Leasing of office space for Global Capability Centres (GCCs) rose by 24% in FY 2025, reaching 31.8 million sq ft across seven major Indian cities. Leasing of office space for Global Capability Centres (GCCs) rose by 24% in FY 2025, reaching 31.8 million sq ft across seven major Indian cities, according to a report by real estate consultancy Vestian.
Bengaluru emerged as the top performer, with GCCs accounting for 65% of the city’s total office absorption, the highest among the top seven cities. This marks a significant jump from 55% in the previous fiscal, reaffirming Bengaluru’s position as the leading hub for GCCs in India.
The report noted that the IT-ITeS sector continued to dominate GCC leasing, accounting for a 46% share in FY 2025, although this was down from 53% a year earlier. Meanwhile, the BFSI (Banking, Financial Services, and Insurance) sector saw its share surge to 22% from 14% in the previous year.
Of the total 31.8 million sq ft leased by GCCs last fiscal, Fortune 500 companies accounted for 13.5 million sq ft, an increase of 25% from 10.9 million sq ft in FY 2024. Notably, Fortune 500 firms contributed to 47% of all GCC leasing in FY 2025, further underscoring the growing appeal of India, particularly Bengaluru, as a global GCC destination.
In Pune, IT-ITeS sector accounted for 61% of the total number of GCCs in the city, the highest among other sectors. It is followed by BFSI at 16%, engineering and manufacturing at 7%, automobile at 5%, and healthcare and life sciences at 3%, it noted.
IT-ITeS sector dominated GCC absorption with 54% share in FY 2025 in Chennai but the share declined from 61% a year earlier. Despite accounting for only 8% of the total number of GCCs in the city, the share of healthcare and life sciences in absorption increased from 4% to 14% during the same period, it noted.

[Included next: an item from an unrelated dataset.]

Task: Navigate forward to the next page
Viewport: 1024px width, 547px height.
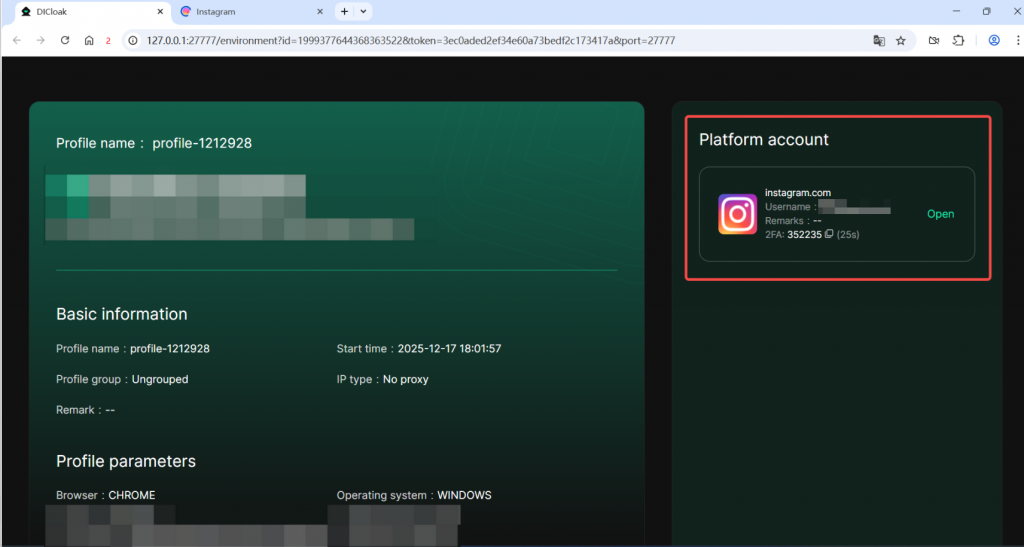Action: click(x=40, y=41)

In Mumbai, the city’s overall absorption increased by 52% in FY 2025 over the previous year. The uptick was primarily driven by the growth in the GCC landscape as the share of GCCs in the city’s total absorption increased from 15% to 26% during the same period, it said.

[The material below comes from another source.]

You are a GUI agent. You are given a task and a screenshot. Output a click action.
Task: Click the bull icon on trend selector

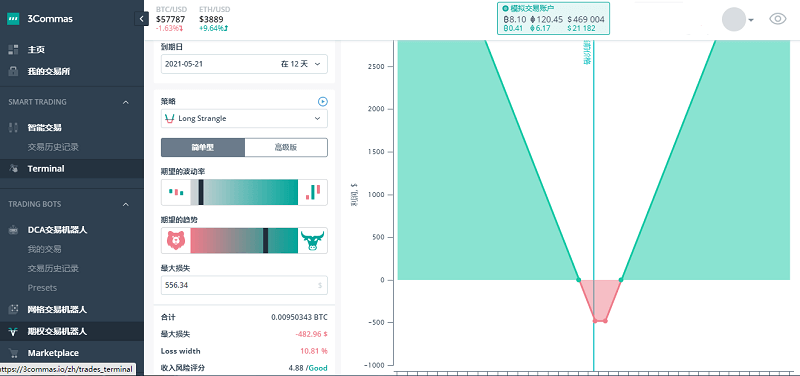click(312, 240)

The share of Fortune 500 companies in the overall area absorbed by GCCs rose to 50% in FY 2025 in the NCR from 40% a year ago. These companies leased larger office spaces in the region, which can be substantiated by the fact that the area transacted under large-sized deals increased drastically by 142% in FY 2025, it said.
In Hyderabad, GCCs accounted for 46% of the city’s overall absorption in FY 2025, the second-highest contribution among the top seven cities. However, the area absorbed under the large-sized deals decreased by 5% in FY 2025 over the previous year, indicating a cautious approach by GCCs in the city while leasing larger office spaces.

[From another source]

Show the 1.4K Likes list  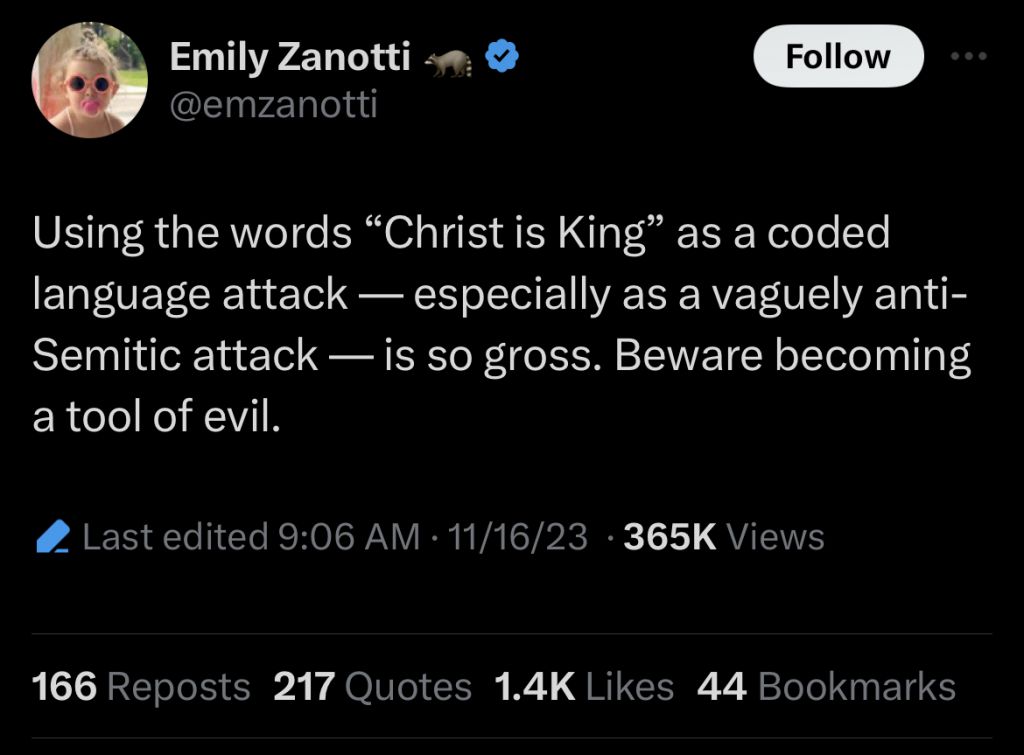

“GCCs contribute significantly to the office market in India, accounting for over 40% of the absorption recorded in the past two years. This share is expected to grow even further fueled by the expansion of large conglomerates from various industries such as IT-ITeS, BFSI, healthcare and lifesciences, engineering and manufacturing, and consulting services,” said Shrinivas Rao, FRICS, CEO, Vestian.
IT-ITeS sector continued to dominate GCC absorption with 46% share in FY 2025
The IT-ITeS sector continued to dominate GCC absorption with 46% share in FY 2025; however, the share contracted from 53% over the previous year. On the other hand, the share of the BFSI sector surged to 22% in FY 2025 from 14% a year earlier.
Similarly, the share of healthcare and life sciences sectors also witnessed an increase from 5% to 8% during the same period, showcasing the growing diversification in the GCC landscape. While the share of engineering and manufacturing dropped from 9% to 4%, the share of consulting services remained largely stable at 6% in FY 2025, it noted.
Karan Chopra, chairman and co-CEO, Table Space said “The demand from GCCs for Grade A office spaces in India remains strong. Within this segment, we are seeing a distinct preference for managed workspace solutions. This trend is clearly reflected in the growing adoption of Table Space’s managed office offerings.”